Dann sah er zu Marianne.

Sie stand noch immer neben dem Weihnachtsbaum.

Langsam setzte sie sich.

„Friedrich hat mir vor seinem Tod etwas gegeben.“

Daniel schloss die Augen.

„Mutter, bitte.“

„Nein.“

Marianne sah mich an.

„Ich habe acht Jahre lang geschwiegen. Heute nicht mehr.“

Sie führte uns nach oben.

In ihr Schlafzimmer.

Aus einem kleinen Safe hinter einem Gemälde holte sie eine Schmuckschatulle.

Darin lagen Orden, alte Briefe und ein goldener Siegelring ihres Mannes.

Sie drehte den Ring.

Die obere Platte ließ sich abschrauben.

Im Inneren befand sich eine winzige Speicherkarte.

Weber starrte sie an.

„Hat Ihr Mann gesagt, was darauf ist?“

Marianne nickte.

„Nur einen Satz.“

„Welchen?“

Sie sah zu Daniel.

„Wenn irgendwann jemand wegen Kira kommt, gib ihr das.“

Niemand sprach.

Friedrich Reuter hatte mich diskreditieren lassen.

Er hatte seinen Sohn dazu gebracht, mich zu verlassen.

Er hatte geholfen, die Existenz meiner Kinder aus der Familiengeschichte zu löschen.

Und trotzdem hatte er vor seinem Tod etwas für mich hinterlassen.

Das machte ihn nicht zu meinem Verbündeten.

Es bedeutete nur, dass er irgendwann Angst vor den Menschen bekommen hatte, mit denen er zusammengearbeitet hatte.

Die Speicherkarte wurde gesichert und auf einem isolierten Gerät geöffnet.

Darauf befand sich nur eine Datei.

Eine Tabelle.

Zahlungen über fast fünfzehn Jahre.

Deckfirmen.

Konten.

Empfängerkennungen.

Hartmann scrollte langsam.

Dann hielt er inne.

Eine Kennung tauchte immer wieder auf.

VA-17.

Viktor Albrecht.

Daneben eine zweite.

DR-04.

Ich sah Daniel an.

„Das bist du.“

„Nein.“

„Deine Initialen.“

„Ich habe nie Geld genommen.“

Weber überprüfte die zugehörigen Kontodaten.

Sekunden später runzelte er die Stirn.

„DR-04 gehört nicht Daniel Reuter.“

Hartmann sah auf den Bildschirm.

„Wem dann?“

Weber öffnete den hinterlegten Datensatz.

Der Name erschien.

Dr.

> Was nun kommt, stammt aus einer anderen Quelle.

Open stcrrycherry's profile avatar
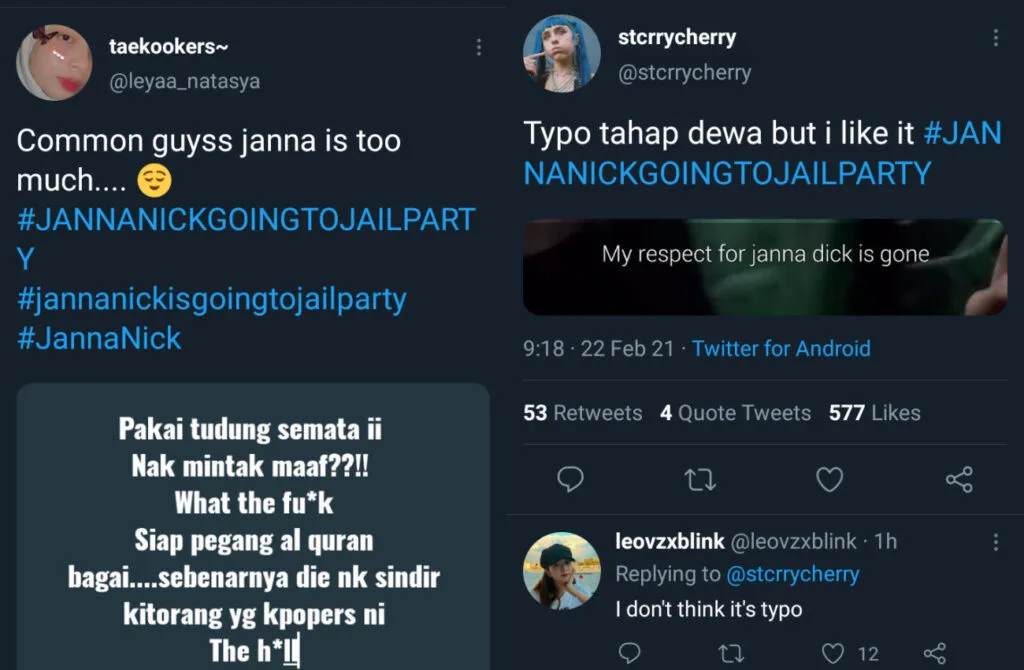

David Riemann.

Ehemaliger Bundeswehrarzt.

Der Arzt, dessen Unterschrift auf den gefälschten medizinischen Unterlagen aus meinem Scheidungsverfahren stand.

Der Mann, der zu diesem Zeitpunkt angeblich bereits sechs Monate tot gewesen war.

Marianne starrte auf den Bildschirm.

„Das kann nicht sein.“

Hartmann sagte nichts.

Ich verstand warum.

Wenn Riemann nach seinem offiziellen Todesdatum weiter Zahlungen erhalten hatte, gab es nur wenige Möglichkeiten.

Jemand hatte seine Identität benutzt.

Oder sein Tod war selbst Teil der Täuschung.

Weber öffnete die letzte Zahlungszeile.

Sie war nicht acht Jahre alt.

Sie stammte von gestern.

Hartmann griff sofort nach seinem Funkgerät.

Doch mein Smartphone klingelte zuerst.

Unbekannte Nummer.

Alle im Raum wurden still.

Ich nahm ab.

Kein Gruß.

Nur eine verzerrte Männerstimme.

„Frau Polizeidirektorin, Sie haben etwas, das uns gehört.“

Ich aktivierte den Lautsprecher.

Hartmann gab Weber ein Zeichen, die Verbindung zu sichern.

„Wer spricht da?“

Der Mann ignorierte meine Frage.

„Sie sollten Ihre Kinder nehmen und dieses Haus verlassen.“

Mein Blick ging zu Daniel.

„Warum?“

Eine kurze Pause.

Dann sagte die Stimme:

„Weil Oberst Reuter nicht der einzige Mann in diesem Anwesen ist, der Ihnen acht Jahre lang etwas vorgespielt hat.“

Die Verbindung brach ab.

Fast gleichzeitig kam ein Beamter die Treppe herauf.

„Frau Polizeidirektorin.“

Sein Gesicht verriet mir sofort, dass etwas passiert war.

„Was?“

„Wir haben die Gästeliste überprüft.“

Er hielt mir ein Tablet hin.

„Einer der Männer unten existiert unter dem angegebenen Namen nicht.“

Auf dem Bildschirm erschien das Foto eines grauhaarigen Gastes, der beim Weihnachtsessen zwischen zwei pensionierten Offizieren gestanden hatte.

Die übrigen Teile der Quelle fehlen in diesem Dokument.